▶ **Problem details**
Copy word for word the part of the Boris Island airport article between "Boris Island airport: economy" and "Gatwick and Stansted.", inclusive.

▶ **Text passage**
# # # #
Damian Carrington 

Boris Island airport: economy trumps environment once again

Damian Carrington: The UK goverment is desperate for growth at, it seems, any environmental cost and while the Thames estuary airport remains a long shot, do not rule out a revival of a third runway at Heathrow
  
  

Damian blog on  four-runway Thames Estuary airport :  heavy plane traffic at Heathrow Airport
Over 67m people pass through London's Heathrow airport each year, but about 150m a year would use the proposed Boris Island airport in the Thames estuary. Photograph: David Levene for the Guardian Photograph: David Levene/Guardian

Aviation has been the most potent symbol of carbon excess for the environmental movement, which is why it greeted with such delight the Conservative party's election promise to cancel a third runway at Heathrow and rule out expansion at Gatwick and Stansted.

But times have changed. The government is now utterly desperate for economic growth at, it seems, any environmental price. David Cameron's slogan - "vote blue to go green" - has rarely looked more cynical. If the Thames estuary airport, for which a consulation was announced today, goes ahead then "Boris Island" will once again put planes on the frontline of the fight against global warming.
# # # #
▶ **Data section**
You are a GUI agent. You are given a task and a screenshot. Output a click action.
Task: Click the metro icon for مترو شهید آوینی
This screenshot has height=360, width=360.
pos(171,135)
# # # #
▶ **Final answer**
Boris Island airport: economy trumps environment once again

Damian Carrington: The UK goverment is desperate for growth at, it seems, any environmental cost and while the Thames estuary airport remains a long shot, do not rule out a revival of a third runway at Heathrow
  
  

Damian blog on  four-runway Thames Estuary airport :  heavy plane traffic at Heathrow Airport
Over 67m people pass through London's Heathrow airport each year, but about 150m a year would use the proposed Boris Island airport in the Thames estuary. Photograph: David Levene for the Guardian Photograph: David Levene/Guardian

Aviation has been the most potent symbol of carbon excess for the environmental movement, which is why it greeted with such delight the Conservative party's election promise to cancel a third runway at Heathrow and rule out expansion at Gatwick and Stansted.